To add insult to injury, after a year in the Whiteside County Jail, Schipper, pretending to be a woman who had been the victim of a similar crime, sent two letters to the Van Oosten, asking them to forgive Schipper, and help him get a lenient sentence. They took them to the sheriff.
Whiteside County Detective Sgt. Rob Luyando recognized the envelopes as being the same as those issued by the jail commissary.
Because they were monitoring his mail, investigators also recognized Schipper’s handwriting. Four counts of harassing a witness were dismissed as part of his plea deal.
A letter also was found outlining his intent to have a friend help him escape the jail.
Today’s sentence is by no means the end of Schipper’s legal troubles.
On Nov. 13, he was charged with theft in the new case, accused of obtaining “unauthorized control” over more than $100,000 but less than $500,000 in currency belonging to Barry C. Leeds, 62. He faces 4 to 15 years in prison if convicted. He has a pretrial hearing on July 9.
The Erie High School graduate also being sued by his parents, Marlyn E. and Linda Schipper, who say he stole more than $444,000 from them over 4 years in his capacity as their financial investor. The next case management conference is Sept. 27.
Nor is it the end of the Van Oostens’’ nightmare.
“The past few years have been almost as bad as those few days,” Larry told Steines. “We thought we were going to be killed. We asked ourselves if we were ready.’
Their idyllic life in the house Larry grew up in is now marred by constant anxiety and lingering fear. They’ve installed a security system.
“We just don’t want to live this way,” he said.
“The hardest thing for me to see is how it has changed Connie,” Larry said. “This has changed her in ways I can’t even explain.”
Now Connie – a gregarious woman who used to travel all over on business, by herself, without a second thought – doesn’t like leaving the house, is jumpy around sudden noises, uncomfortable in crowds, has nightmares, he said.
Schipper took them at 7 in the morning – she doesn’t like to wake up before then; that hour is a constant reminder.
In fact, whenever his mind is idle, the events of that day come flooding back, Larry said.
For Connie, too.
“I can remember every detail, because I live it every day,” she told Steines, her voice quavering.
Steines noted the trauma that still plagues the Van Oostens.

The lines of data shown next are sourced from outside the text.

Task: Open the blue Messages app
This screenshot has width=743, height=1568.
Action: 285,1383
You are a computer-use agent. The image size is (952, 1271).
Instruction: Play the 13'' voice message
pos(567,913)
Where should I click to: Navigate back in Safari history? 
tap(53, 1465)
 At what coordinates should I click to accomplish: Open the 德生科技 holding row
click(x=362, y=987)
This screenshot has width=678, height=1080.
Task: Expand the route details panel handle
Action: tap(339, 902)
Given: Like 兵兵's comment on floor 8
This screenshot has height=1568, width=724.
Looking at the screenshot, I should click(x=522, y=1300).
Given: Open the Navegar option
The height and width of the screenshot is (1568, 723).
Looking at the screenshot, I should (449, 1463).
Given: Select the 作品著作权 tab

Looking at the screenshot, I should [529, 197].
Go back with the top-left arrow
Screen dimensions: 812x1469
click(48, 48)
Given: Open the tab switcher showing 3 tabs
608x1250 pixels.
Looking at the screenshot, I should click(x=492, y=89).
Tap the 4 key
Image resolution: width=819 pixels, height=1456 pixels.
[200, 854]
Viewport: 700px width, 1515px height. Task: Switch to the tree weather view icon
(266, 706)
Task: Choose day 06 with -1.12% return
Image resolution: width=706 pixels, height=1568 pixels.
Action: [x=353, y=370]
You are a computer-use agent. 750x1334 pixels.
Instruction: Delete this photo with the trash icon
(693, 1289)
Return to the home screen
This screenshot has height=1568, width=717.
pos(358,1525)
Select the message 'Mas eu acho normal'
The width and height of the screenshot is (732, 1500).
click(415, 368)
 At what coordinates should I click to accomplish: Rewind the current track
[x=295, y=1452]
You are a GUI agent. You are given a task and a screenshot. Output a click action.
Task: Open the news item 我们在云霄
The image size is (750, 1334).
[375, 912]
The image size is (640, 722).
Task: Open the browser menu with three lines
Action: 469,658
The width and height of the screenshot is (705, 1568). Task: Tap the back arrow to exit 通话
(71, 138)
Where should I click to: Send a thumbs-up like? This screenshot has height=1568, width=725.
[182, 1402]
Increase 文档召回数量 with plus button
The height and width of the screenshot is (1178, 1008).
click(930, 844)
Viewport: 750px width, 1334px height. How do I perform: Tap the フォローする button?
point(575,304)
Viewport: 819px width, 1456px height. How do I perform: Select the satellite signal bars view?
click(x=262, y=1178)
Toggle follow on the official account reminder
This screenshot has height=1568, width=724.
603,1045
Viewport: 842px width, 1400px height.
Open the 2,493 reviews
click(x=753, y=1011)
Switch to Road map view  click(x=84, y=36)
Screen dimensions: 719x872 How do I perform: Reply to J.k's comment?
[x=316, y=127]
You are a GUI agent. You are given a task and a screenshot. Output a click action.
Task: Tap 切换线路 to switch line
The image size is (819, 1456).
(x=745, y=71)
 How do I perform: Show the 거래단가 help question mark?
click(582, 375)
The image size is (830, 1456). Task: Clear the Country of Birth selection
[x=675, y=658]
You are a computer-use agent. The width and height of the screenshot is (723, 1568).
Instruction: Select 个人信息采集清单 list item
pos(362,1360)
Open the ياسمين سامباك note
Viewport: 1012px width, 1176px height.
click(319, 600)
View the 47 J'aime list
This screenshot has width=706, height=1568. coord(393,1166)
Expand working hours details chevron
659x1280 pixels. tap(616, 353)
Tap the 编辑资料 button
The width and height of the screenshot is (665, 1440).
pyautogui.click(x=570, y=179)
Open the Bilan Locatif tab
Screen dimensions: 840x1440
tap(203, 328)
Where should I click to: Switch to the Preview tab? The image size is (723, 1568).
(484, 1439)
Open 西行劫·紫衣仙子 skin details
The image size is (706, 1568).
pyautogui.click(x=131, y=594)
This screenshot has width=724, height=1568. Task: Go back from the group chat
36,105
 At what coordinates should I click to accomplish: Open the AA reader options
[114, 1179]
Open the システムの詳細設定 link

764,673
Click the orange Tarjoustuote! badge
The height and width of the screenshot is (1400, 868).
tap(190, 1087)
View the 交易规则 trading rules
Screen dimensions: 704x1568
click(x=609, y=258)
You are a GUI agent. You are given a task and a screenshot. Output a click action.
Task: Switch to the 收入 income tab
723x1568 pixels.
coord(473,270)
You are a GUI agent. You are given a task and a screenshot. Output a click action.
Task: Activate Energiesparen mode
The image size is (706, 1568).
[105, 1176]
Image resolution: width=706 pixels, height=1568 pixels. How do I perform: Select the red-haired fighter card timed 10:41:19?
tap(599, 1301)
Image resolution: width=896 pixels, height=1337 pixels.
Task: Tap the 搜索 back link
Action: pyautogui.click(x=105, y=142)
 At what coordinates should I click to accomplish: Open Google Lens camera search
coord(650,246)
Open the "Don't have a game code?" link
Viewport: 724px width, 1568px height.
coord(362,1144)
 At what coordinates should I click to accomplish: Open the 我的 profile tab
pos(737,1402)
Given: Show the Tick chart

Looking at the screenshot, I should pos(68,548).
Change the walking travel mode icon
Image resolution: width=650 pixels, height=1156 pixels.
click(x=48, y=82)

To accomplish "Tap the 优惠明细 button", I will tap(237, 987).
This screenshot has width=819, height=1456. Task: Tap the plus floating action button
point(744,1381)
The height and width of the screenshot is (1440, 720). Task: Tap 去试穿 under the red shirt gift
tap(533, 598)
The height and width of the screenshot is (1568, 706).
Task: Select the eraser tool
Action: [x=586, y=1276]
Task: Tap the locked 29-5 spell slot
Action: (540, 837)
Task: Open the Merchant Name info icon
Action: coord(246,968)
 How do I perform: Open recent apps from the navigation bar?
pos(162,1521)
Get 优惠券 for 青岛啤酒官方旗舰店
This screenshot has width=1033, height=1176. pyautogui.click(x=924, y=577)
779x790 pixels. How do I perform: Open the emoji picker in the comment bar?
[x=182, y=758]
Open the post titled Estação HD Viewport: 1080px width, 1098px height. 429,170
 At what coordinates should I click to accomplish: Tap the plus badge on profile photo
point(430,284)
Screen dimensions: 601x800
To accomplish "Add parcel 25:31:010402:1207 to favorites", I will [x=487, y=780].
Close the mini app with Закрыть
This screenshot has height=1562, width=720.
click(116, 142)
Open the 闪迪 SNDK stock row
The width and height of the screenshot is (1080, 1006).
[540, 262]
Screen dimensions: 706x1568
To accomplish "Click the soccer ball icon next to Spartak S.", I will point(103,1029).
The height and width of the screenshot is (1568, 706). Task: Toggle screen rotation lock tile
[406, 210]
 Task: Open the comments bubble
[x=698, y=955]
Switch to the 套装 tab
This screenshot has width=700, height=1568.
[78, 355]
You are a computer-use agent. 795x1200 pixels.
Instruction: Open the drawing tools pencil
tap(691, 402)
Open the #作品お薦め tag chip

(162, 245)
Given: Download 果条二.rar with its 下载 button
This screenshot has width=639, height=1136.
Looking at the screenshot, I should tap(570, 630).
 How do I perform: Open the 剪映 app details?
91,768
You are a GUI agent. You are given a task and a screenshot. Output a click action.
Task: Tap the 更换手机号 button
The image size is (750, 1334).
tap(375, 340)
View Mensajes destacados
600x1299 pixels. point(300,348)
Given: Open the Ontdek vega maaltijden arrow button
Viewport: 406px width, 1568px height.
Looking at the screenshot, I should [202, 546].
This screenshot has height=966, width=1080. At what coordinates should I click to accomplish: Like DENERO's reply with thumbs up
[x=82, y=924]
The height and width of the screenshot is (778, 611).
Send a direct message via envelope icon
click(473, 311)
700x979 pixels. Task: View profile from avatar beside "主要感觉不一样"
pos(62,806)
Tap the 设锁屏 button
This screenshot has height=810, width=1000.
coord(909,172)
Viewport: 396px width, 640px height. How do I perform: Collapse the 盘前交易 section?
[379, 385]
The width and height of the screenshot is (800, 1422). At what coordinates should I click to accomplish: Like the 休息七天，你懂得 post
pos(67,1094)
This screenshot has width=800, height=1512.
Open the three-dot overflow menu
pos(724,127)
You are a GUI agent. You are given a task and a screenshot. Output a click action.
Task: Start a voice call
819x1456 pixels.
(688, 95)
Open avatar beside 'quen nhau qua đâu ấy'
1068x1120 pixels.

“There’s no way Mr. Schipper can compensate the victims for all the damage he has caused in their lives. It will be their own spirit, their own strength, that gets them through.”
For his part, Schipper acknowledged his “selfishness,” and the damage he’d done, “all for money.”
In a statement the Van Oostens found disingenuous, and typically manipulative, Schipper addressed the court before sentencing.
“I only thought about myself. I never thought about the ramifications to their lives. I changed their lives forever, and I’ll never be able to change that.
“I deserve everything that’s happened to me. God has disciplined me, and rightly so ... I don’t look forward to prison, but I deserve it.”